La Constitución no se toca
La Constitución funciona esencialmente bien, y los retoques que se plantean son de un nivel de detalle que se prestan para eternas discusiones en momentos en que las prioridades son otras.
La última reforma constitucional de envergadura fue en enero de 1997: está por cumplir tres décadas. Buena parte del texto de 1967 no se tocó en esa oportunidad, por lo que en 2026 cumplirá 60 años de aprobado. Si excluimos nuestra primera Constitución de 1830, vigente hasta 1918, ningún pacto constitucional perduró pues por tanto tiempo.
Nuestra carta magna incluye definiciones de todo tipo en el ámbito de los comicios. Por tanto, para poder cambiar o ajustar nuestro sistema de elecciones, muchas veces el único camino posible es el de reformarla. El asunto está en que en nuestro país existe, desde siempre, la sabia decisión de que cada cambio constitucional debe ser refrendado por el pueblo. Se trata de un excelente reflejo republicano, que forma parte de nuestra mejor tradición política, y que no es algo que ocurra así en otras democracias relevantes, como por ejemplo en Estados Unidos o en Francia.
Evidentemente entre 1997 y nuestros días ha pasado mucha agua bajo el puente. Gobernó, por ejemplo, por tres períodos el Frente Amplio (FA), y está en su cuarto mandato. Y se conformó una coalición gobernante de partidos tradicionales, tanto en 1999 como en 2019 (junto a otros aliados), que enfrentó, cada vez, crisis gigantescas: la económica y financiera de 2002, esencialmente importada de la región, y la de la pandemia Covid en 2020. En estas tres décadas se fueron asentando pues dos bloques políticos, alineados en torno a la elección presidencial con balotaje definida a partir de la reforma de fin del siglo pasado.
Así las cosas y pasado ya el ciclo comicial 2024-2025, algunos integrantes del sistema político han planteado la iniciativa de reformar la Constitución de manera de ajustarla mejor a las circunstancias actuales. Por ejemplo, todo el mundo considera que estamos ante un ciclo muy extenso, que se inicia en junio de un año con las internas partidarias y se termina recién al año siguiente con las municipales de mayo.
También, hay cuestiones técnicas, como la posibilidad de reajustar la acumulación por sublema en la elección de diputado, o como la idea de evitar la instancia de balotaje si el partido que llega primero en octubre alcanza mayoría absoluta en ambas Cámaras.
Hay optimistas que creen que podría haber un acuerdo entre bloques para alcanzar un proyecto de consenso partidista que, sometido a la voluntad popular, alcance consensos amplios.
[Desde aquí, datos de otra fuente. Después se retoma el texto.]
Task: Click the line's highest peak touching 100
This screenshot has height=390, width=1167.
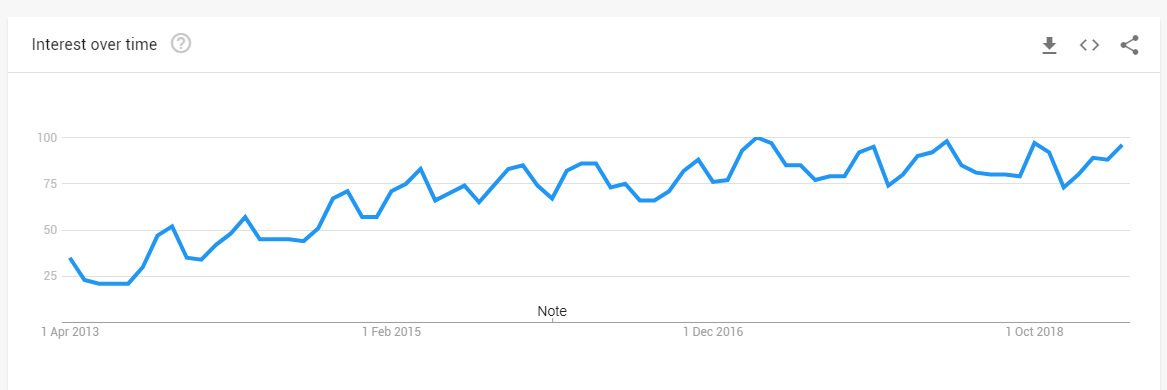Action: 756,138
Se trata de un proceso similar al ensayado en 1995- 1996, cuando negociaciones partidarias amplias dieron lugar al proyecto aprobado por el pueblo en enero de 1997.
Empero, hay una visión más pesimista, o realista, que alerta fuertemente sobre los enormes riesgos que implica ingresar en este camino reformista.
En primer lugar, está el viejo dicho inglés: si no está roto, no lo arregles. La Constitución funciona esencialmente bien, y los retoques que se plantean son de un nivel de detalle que se prestan para interminables discusiones en momentos en que las prioridades del país son otras. En segundo lugar y más importante, abrir la puerta a una reforma constitucional es una manera para el Uruguay liberal de siempre de comprarse un problema enorme y de resultados inquietantes.
En efecto, si el proyecto de pequeños retoques electorales no llegare a buen puerto, perfectamente el FA podría decidir cortarse solo y plantear a la ciudadanía un proyecto propio y maximalista, que por ejemplo terminara con el balotaje, instalara el voto en el exterior sin garantías de la Corte Electoral, y modificara la matriz filosófica liberal de nuestra Constitución. ¿Y quién garantiza que ese proyecto no termine alcanzando una mayoría en las urnas, cuando el FA ha demostrado ser capaz de movilizar sus bases de manera de estar muy cerca de alcanzar esas mayorías con argumentos proselitistas falaces y demagógicos, como fue el caso por ejemplo con el referéndum de marzo de 2022?
No estamos en el escenario de 1996 ni en el de 1966. El FA de hoy conserva potentes reflejos antiliberales con enormes apoyos internos. Abrir la posibilidad a una reforma electoral mínima del lado de los partidos republicanos es muy temerario, porque aquí lo mejor volvería a ser enemigo de lo bueno.
Las estrategias electorales que se fijen para lograr que el bloque coalicionista gane las próximas elecciones tienen que trabajar con la realidad de reglas de juego que existen hoy. Seguramente, se precisará inventiva y audacia. Pero también y sobre todo mucha prudencia y realismo: la Constitución no se toca.